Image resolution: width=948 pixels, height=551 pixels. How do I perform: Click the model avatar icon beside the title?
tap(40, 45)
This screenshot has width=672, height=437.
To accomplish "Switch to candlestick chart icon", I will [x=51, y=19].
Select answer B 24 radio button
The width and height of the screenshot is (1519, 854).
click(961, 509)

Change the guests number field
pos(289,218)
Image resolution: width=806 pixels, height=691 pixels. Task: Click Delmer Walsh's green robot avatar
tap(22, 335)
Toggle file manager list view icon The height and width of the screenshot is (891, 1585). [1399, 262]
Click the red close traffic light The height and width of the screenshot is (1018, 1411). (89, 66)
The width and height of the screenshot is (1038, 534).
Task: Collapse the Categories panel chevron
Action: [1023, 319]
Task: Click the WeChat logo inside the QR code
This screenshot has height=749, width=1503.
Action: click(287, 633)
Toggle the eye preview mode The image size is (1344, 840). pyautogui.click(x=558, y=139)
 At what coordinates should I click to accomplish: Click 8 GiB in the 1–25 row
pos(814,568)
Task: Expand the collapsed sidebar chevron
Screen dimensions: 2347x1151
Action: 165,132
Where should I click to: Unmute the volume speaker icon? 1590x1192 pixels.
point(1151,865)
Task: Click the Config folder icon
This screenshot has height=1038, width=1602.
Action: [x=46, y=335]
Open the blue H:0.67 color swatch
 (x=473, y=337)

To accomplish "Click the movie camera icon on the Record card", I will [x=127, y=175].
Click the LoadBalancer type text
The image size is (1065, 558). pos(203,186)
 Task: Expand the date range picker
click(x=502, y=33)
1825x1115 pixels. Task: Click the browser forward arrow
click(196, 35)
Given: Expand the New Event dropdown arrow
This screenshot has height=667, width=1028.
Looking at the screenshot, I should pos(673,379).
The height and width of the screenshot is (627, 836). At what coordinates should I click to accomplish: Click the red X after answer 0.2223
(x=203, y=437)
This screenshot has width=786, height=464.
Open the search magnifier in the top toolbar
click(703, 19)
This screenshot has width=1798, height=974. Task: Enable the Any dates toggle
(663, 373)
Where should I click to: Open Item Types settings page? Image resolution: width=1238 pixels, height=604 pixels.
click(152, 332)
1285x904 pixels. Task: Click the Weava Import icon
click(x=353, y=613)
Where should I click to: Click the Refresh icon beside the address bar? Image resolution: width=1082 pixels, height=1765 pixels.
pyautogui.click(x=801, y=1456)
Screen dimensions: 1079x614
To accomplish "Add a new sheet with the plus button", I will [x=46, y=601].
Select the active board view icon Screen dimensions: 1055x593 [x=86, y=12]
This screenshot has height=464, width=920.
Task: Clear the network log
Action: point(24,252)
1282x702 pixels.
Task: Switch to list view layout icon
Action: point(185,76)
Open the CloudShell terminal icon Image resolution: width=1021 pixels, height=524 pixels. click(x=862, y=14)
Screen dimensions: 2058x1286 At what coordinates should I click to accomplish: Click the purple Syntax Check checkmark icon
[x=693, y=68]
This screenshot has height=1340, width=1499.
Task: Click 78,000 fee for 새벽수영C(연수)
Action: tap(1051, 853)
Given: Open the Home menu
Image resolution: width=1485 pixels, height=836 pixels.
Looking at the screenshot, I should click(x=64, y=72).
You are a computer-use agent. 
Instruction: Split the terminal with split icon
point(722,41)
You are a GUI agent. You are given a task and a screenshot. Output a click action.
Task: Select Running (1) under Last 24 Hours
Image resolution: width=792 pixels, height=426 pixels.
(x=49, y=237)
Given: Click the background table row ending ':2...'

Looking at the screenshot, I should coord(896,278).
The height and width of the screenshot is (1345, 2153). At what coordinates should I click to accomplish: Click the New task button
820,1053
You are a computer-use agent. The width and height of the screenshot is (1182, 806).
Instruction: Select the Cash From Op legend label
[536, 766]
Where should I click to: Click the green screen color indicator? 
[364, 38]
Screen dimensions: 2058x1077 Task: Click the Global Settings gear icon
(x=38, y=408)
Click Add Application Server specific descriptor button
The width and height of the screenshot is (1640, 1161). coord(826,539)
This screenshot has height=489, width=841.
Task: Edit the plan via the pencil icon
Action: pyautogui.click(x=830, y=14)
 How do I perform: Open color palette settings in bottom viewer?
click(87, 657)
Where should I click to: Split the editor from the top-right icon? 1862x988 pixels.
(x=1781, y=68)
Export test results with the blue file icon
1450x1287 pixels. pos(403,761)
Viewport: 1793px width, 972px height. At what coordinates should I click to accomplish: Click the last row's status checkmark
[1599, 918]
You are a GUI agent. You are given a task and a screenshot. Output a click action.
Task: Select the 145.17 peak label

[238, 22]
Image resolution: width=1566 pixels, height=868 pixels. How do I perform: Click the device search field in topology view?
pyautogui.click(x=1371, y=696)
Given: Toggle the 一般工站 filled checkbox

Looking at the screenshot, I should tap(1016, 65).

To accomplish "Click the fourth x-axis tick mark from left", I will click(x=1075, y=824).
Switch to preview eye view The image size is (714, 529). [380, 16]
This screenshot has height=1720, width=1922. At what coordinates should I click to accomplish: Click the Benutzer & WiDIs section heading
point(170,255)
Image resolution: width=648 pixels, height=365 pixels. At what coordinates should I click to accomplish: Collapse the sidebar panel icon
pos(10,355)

____

Action item
What you return should be only the lines from the line containing "Switch to preview" through the end of the material above, reproduced exactly, first and last included.

Solved exercise
Switch to preview eye view The image size is (714, 529). [380, 16]
This screenshot has height=1720, width=1922. At what coordinates should I click to accomplish: Click the Benutzer & WiDIs section heading
point(170,255)
Image resolution: width=648 pixels, height=365 pixels. At what coordinates should I click to accomplish: Collapse the sidebar panel icon
pos(10,355)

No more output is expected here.